- DVD cover
- Directed by: Cherie Nowlan
- Written by: Alexandra Long
- Produced by: Jonathan Shteinman
- Starring: Frances O'Connor Cate Blanchett Richard Roxburgh Celia Ireland
- Cinematography: Kathryn Milliss
- Edited by: Suresh Ayyar
- Music by: Martin Armiger
- Release date: 1997;
- Running time: 91 minutes
- Country: Australia
- Language: English
- Budget: A$2.25 million
- Box office: $565,747 (Australia)

= Thank God He Met Lizzie =

Thank God He Met Lizzie is a 1997 Australian romantic comedy film directed by Cherie Nowlan and starring Frances O'Connor, Richard Roxburgh and Cate Blanchett. It was Nowlan's directorial debut. In the United States, the film was released as The Wedding Party.

==Plot==
The film revolves around two stories; the upcoming wedding of Lizzie and Guy, and a second story in flashback of Guy's previous relationship with Jenny.

Guy and Lizzie meet when Guy delivers a pregnant stray cat to Lizzie's house, as he believes her to be the owner.

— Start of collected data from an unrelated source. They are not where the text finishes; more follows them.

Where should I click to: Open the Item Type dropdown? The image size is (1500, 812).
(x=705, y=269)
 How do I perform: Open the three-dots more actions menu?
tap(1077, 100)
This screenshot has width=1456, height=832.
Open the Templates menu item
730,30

They begin a whirlwind romance and plan to get married within six months of meeting each other. Guy has minor clashes with Lizzie's affluent and overbearing family, but acquiesces to their demands out of love for Lizzie.

However, during his wedding and the subsequent reception, Guy is plagued with flashbacks of his previous relationship to Jenny, a more down-to-Earth girl with whom he spent the majority of his twenties. The flashbacks document their relationship from their initial meeting to the eventual disintegration of their relationship. It is revealed that Jenny wanted to get married and have children, but Guy was always reluctant to take this step with her.

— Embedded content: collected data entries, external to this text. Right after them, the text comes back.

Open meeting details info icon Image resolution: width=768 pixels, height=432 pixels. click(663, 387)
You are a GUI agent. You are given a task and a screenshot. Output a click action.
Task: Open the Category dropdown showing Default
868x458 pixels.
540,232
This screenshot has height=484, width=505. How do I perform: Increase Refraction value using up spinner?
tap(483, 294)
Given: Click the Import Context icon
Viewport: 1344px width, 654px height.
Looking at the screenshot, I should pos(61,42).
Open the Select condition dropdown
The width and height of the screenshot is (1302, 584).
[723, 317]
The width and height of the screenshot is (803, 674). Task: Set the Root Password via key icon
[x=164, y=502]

At the wedding, Guy receives a letter that is supposedly from a boy from Vietnam that Guy is penpals with, but is subsequently revealed to have been written by Lizzie's mother. Guy is shocked at the deception, but Lizzie downplays it, saying that her mother did not mean anything by it. Guy retreats outside, and he and Lizzie have an argument where Lizzie tells him marriages require compromise. Lizzie initially returns inside alone, but Guy eventually follows her. The two are seemingly happy together as they go to their honeymoon suite, but Guy quickly turns melancholic as Lizzie reiterates the necessity of compromise.

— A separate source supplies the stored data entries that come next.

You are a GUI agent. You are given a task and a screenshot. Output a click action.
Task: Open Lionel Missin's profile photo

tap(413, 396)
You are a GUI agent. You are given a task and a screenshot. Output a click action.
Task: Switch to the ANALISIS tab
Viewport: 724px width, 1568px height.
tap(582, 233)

Later, Guy sees a vision of Jenny in the street, and smiles as she seemingly catches his eye, but she disappears into the crowd. The movie ends with Guy preparing to take Lizzie and their children on a holiday, with a voiceover from Guy telling his penpal that happiness is only something you can see in hindsight, so it is impossible for him to say if he is truly happy or not.

==Cast==
- Richard Roxburgh as Guy Jamieson
- Cate Blanchett as Lizzie
- Frances O'Connor as Jenny Follett
- Linden Wilkinson as Poppy
- John Gaden as Dr. O'Hara
- Genevieve Mooy as Mrs. Jamieson
- Michael Ross as Mr. Jamieson
- Melissa Ippolito as Catriona (younger)
- Elena Pavli as Catriona (older)
- Craig Rasmus as Dominic
- Rhett Walton as Tony
- Jeanette Cronin as Yvette
- Arthur Angel as George
- Wadih Dona as Angelo
- Celia Ireland as Cheryl
- Roy Billing as Ron
- Heather Mitchell as Melanie
- Lucy Bell as Andi
- Helen Thomson as Emma
- Felix Williamson
- Jonathan Biggins

==Music==

- Composer: Martin Armiger
- Orchestrator: Derek Williams
- Conductor: Martin Armiger
- Music mixer: Michael Stavrou

==Production==
Cherie Nowlan had met Alexandra Long at the Australian Film Television Radio School and they had collaborated on two short films, including Lucinda 31. They decided to make a feature together.

==Box office==
Thank God He Met Lizzie grossed $565,747 at the box office in Australia.